Distribution network development
Depending on the nature of the business, the store format and the products offered, a company with the help of a loyalty program can optimize the development of its distribution network. We are not only talking about planning the location of new stores, but also providing preferential pick-up points to ensure the best experience for consumers. Loyalty program data is an invaluable source of information that can accurately identify areas with high potential for company expansion. Proper analysis can reveal the presence of customers outside of current store locations or order pickup points. In such cases, it is worth considering expanding the service area to make shopping easier and more convenient for customers.

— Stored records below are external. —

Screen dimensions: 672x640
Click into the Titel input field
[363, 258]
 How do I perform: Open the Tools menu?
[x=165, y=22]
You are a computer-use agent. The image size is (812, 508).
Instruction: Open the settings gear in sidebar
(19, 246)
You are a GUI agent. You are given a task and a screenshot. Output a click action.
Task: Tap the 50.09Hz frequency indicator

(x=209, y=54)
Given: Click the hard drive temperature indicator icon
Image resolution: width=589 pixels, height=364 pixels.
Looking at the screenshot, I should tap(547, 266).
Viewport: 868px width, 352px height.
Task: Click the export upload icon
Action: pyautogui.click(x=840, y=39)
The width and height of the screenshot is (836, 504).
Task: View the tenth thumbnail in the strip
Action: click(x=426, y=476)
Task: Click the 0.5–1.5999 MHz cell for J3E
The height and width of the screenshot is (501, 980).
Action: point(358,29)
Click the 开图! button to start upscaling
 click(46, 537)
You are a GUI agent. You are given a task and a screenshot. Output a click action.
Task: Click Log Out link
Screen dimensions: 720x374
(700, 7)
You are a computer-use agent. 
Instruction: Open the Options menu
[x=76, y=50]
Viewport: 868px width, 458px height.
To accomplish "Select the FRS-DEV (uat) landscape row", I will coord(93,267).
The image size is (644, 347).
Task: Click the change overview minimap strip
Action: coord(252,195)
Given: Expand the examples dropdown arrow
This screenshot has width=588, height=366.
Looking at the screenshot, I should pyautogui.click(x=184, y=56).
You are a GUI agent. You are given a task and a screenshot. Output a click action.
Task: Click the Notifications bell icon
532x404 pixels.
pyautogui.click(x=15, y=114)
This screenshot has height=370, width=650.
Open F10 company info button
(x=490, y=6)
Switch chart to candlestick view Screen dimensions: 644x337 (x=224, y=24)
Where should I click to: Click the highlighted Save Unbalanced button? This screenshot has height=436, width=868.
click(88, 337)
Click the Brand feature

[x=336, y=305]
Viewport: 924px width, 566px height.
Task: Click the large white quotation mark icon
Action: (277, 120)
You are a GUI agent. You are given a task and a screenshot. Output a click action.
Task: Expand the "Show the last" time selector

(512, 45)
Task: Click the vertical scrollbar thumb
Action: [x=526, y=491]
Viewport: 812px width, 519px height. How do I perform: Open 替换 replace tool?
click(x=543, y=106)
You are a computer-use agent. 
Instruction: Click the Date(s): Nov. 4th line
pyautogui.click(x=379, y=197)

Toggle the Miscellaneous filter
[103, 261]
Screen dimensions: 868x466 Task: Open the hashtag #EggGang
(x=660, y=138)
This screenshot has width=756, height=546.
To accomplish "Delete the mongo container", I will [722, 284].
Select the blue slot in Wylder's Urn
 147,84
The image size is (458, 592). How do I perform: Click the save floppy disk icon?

One Loyalty Point customer, with a relatively small number of outlets in the country, offers products of non-standard weight and size. Although courier delivery is theoretically possible, for an individual consumer this service is disproportionately expensive. In addition, the size of the products in most cases exceeds the possibility of delivery to well-known and popular post office boxes. Based on an analysis of club members’ residential addresses, we were able to launch additional order pickup points in the most challenging locations, making it easier for customers to access products. This gives club members a preferred way to receive their orders near their home address. From the customer’s perspective, this approach is convenient and inexpensive.
Increasing the effectiveness of media campaigns
Loyalty programs are a treasure trove of consumer insights, and, it’s worth noting, their role isn’t just about activities aimed at club members only. Loyalty program data transforms the process of planning and executing advertising campaigns and enables us to look for similar consumers outside our own base.
Using hundreds of variables related to club members, their behavior on the website, mailings, transactions or demographics, we build scoring models that we combine with DMP systems. In DMPs, we look for new audiences – “look a like “, potential customers most similar to our club members with certain characteristics, which enables us to scale the reach of a campaign significantly, up to 10 times.
Because we identify club members’ needs and our knowledge of them is very detailed, we can tailor many of the elements used in a media campaign, such as product and benefit language. In this way, we reach new audiences with a tailored offer with a high potential for conversion to purchase. This translates into up to a 150% increase compared to other activities without using CRM data.
Loyalty program and company financial performance – summary
Once a loyalty program is in place, it is important to continuously monitor how it affects the company’s financial performance. This is because it is not a one-time expense, but a long-term investment. The company must prepare a clear financial plan for the project to know at what point, under what conditions, the loyalty program will earn more than it costs. At the stage of preparing the strategy, a business case needs to be developed, which calculates the costs incurred and the potential benefits under various scenarios. In the course of running the program, new data will emerge, based on which you can estimate further assumptions and develop loyalty activities even more strongly. Work with a loyalty program can never be considered finished – the more we work with loyalty, the more opportunities for development appear on the horizon.